§ Aim of the task
Write down the lines exactly as they appear, from the one that contains "Where should I" through the final line of the records, so that both ends are kept and no pictures come along.

§ Raw data
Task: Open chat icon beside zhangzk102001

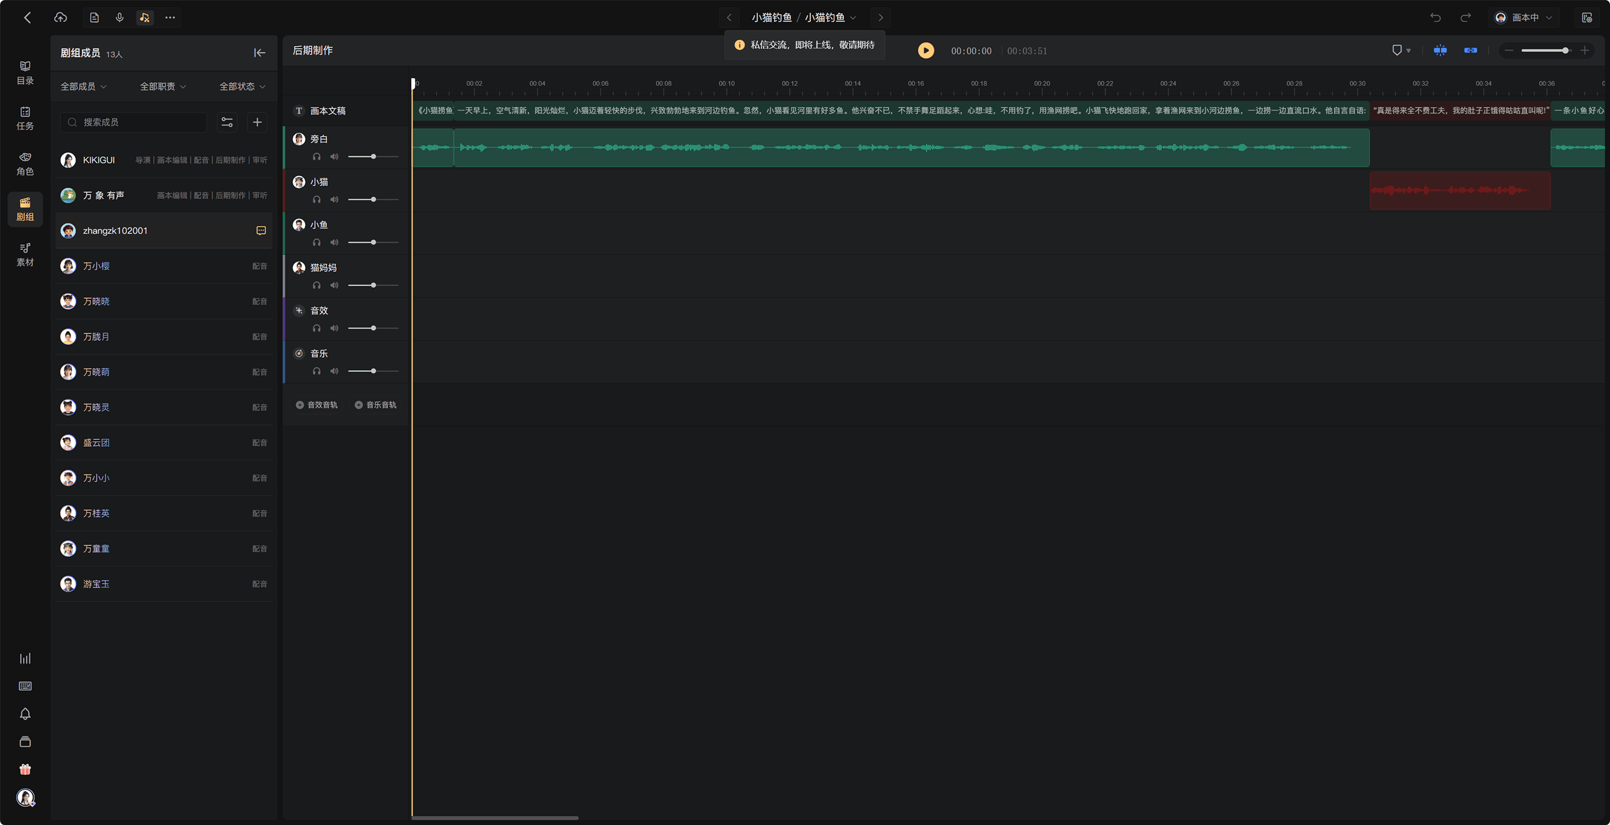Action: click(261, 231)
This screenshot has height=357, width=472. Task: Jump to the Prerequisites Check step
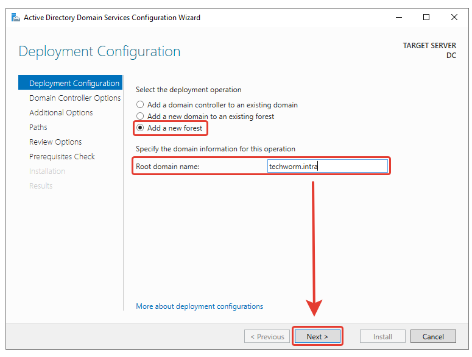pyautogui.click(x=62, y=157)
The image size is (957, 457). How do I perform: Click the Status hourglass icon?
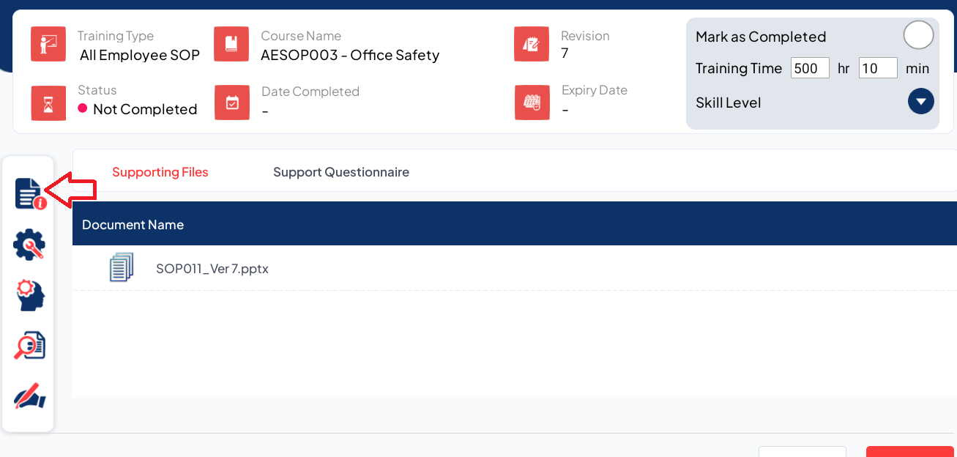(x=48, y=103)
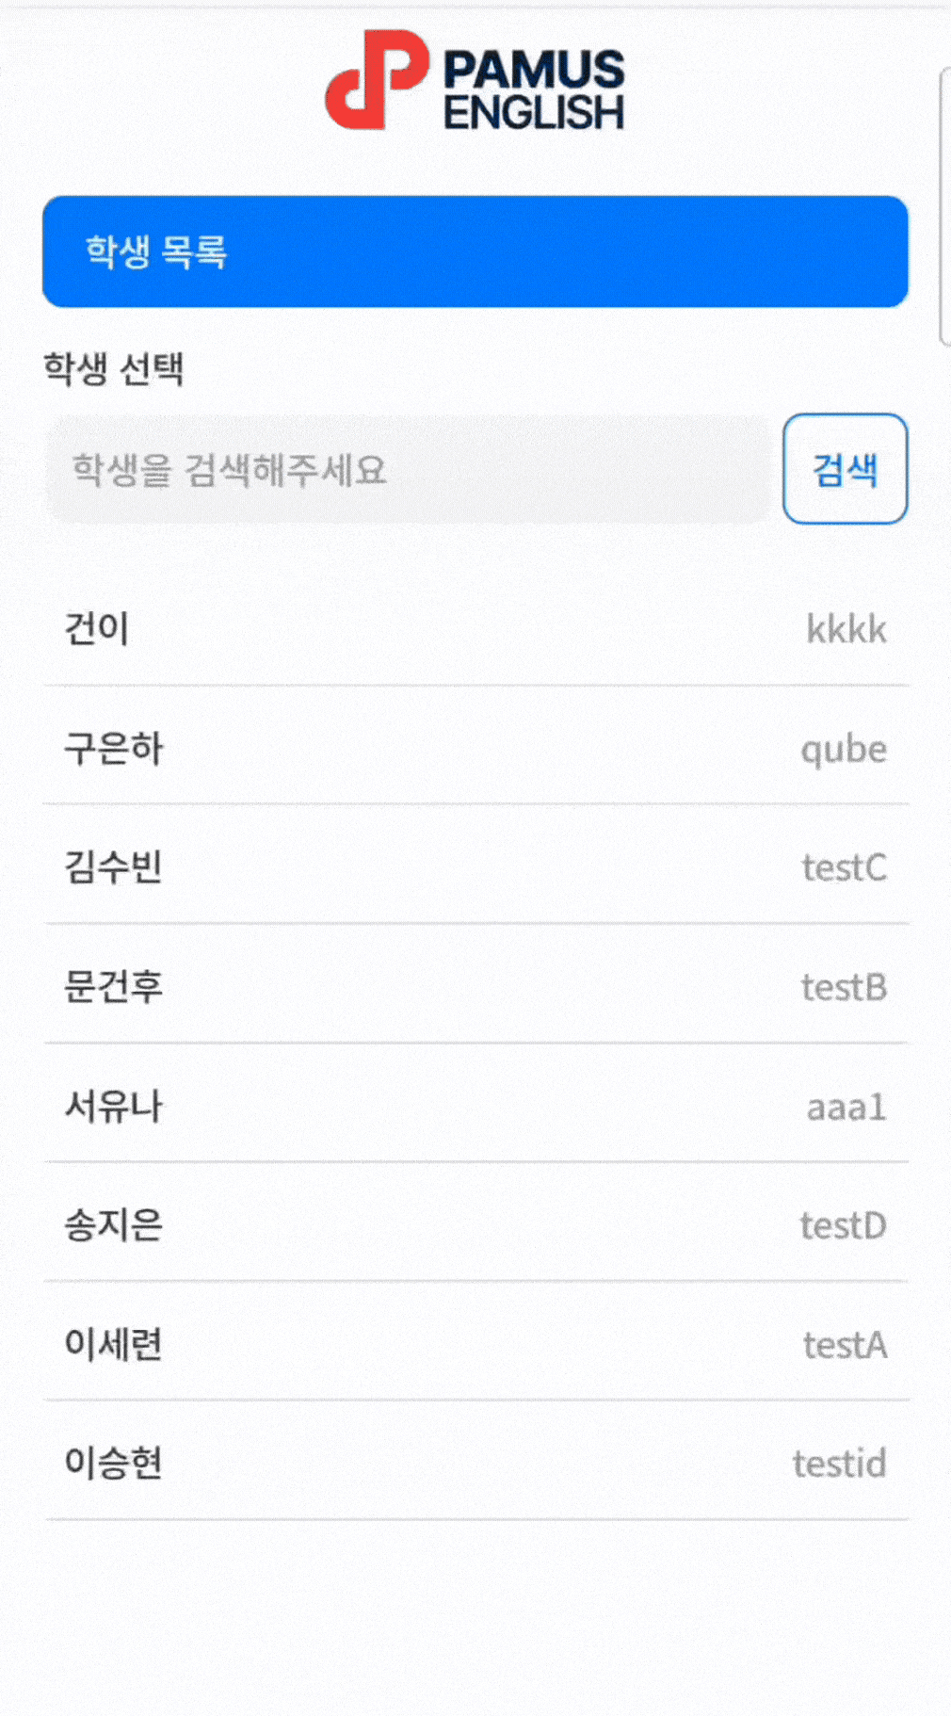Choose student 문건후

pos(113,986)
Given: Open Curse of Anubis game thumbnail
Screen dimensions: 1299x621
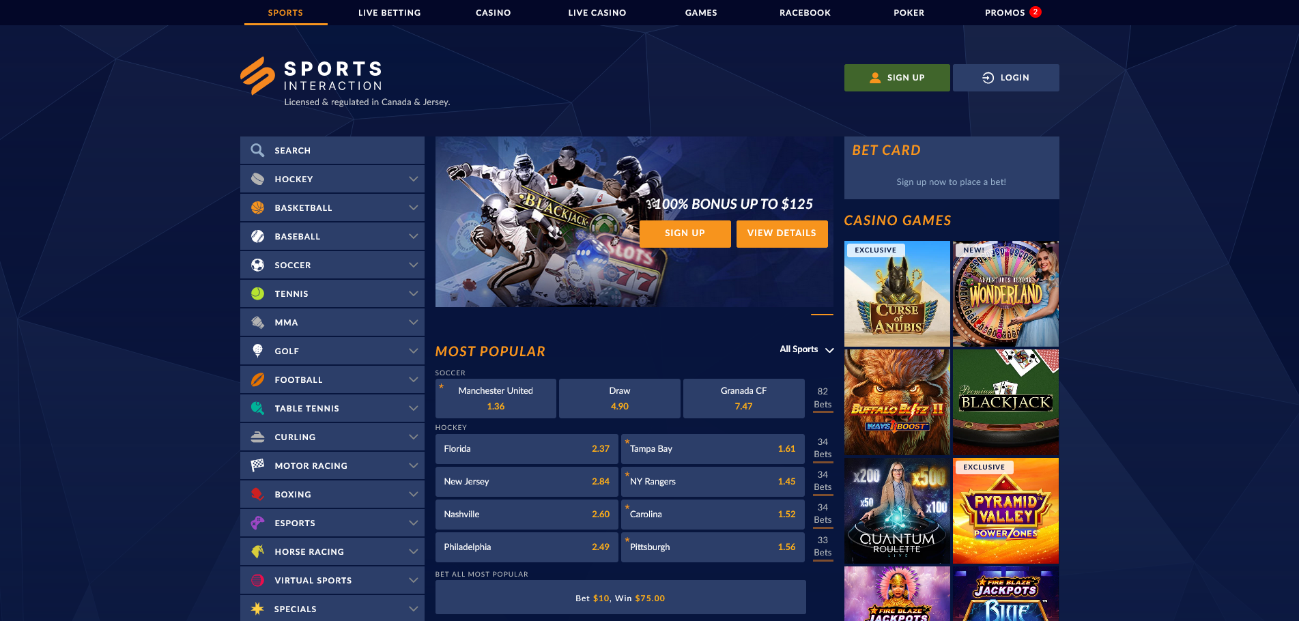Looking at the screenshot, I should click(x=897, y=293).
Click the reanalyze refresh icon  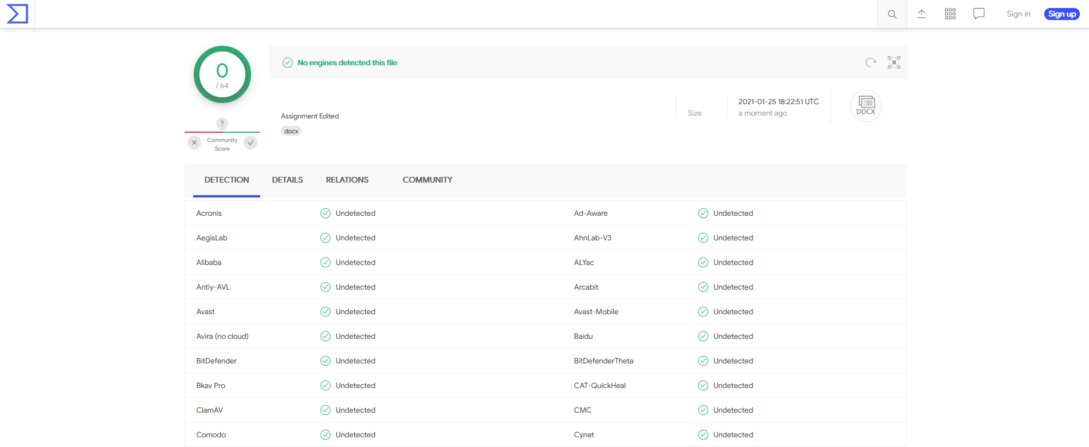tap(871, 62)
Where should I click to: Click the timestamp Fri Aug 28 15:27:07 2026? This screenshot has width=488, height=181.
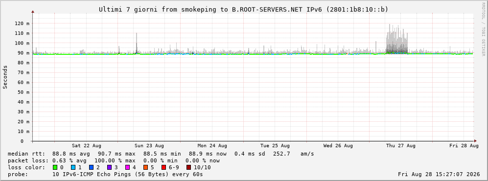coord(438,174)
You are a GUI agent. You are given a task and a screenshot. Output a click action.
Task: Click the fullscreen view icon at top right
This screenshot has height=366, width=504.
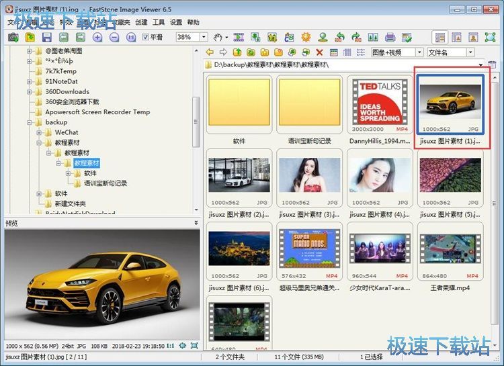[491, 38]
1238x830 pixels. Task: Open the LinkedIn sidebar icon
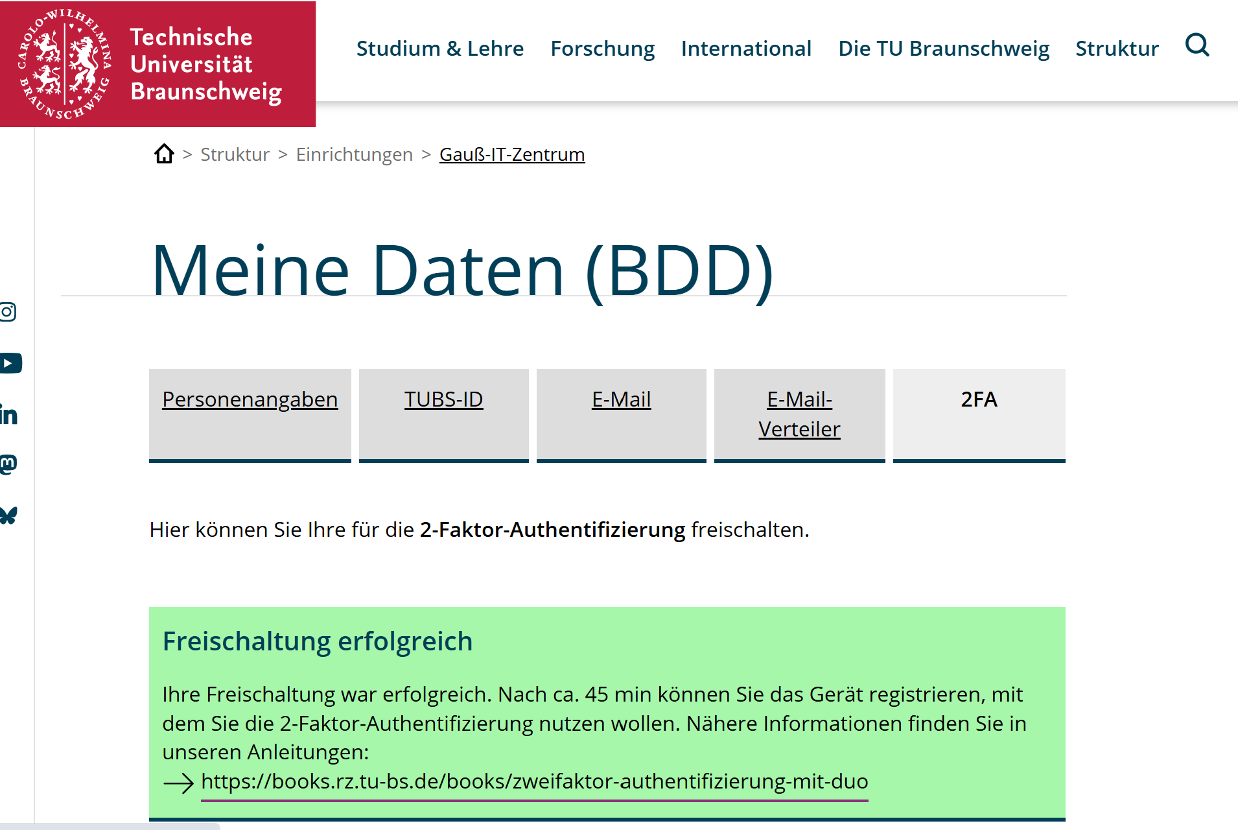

§ Result of the task
Where should I click to: Click the timestamp Fri Aug 28 15:27:07 2026? This screenshot has width=488, height=181.
coord(438,174)
You are a GUI agent. You are given a task and a screenshot. Output a click action.
Task: Click the fullscreen view icon at top right
This screenshot has height=366, width=504.
[491, 38]
1238x830 pixels. Task: Open the LinkedIn sidebar icon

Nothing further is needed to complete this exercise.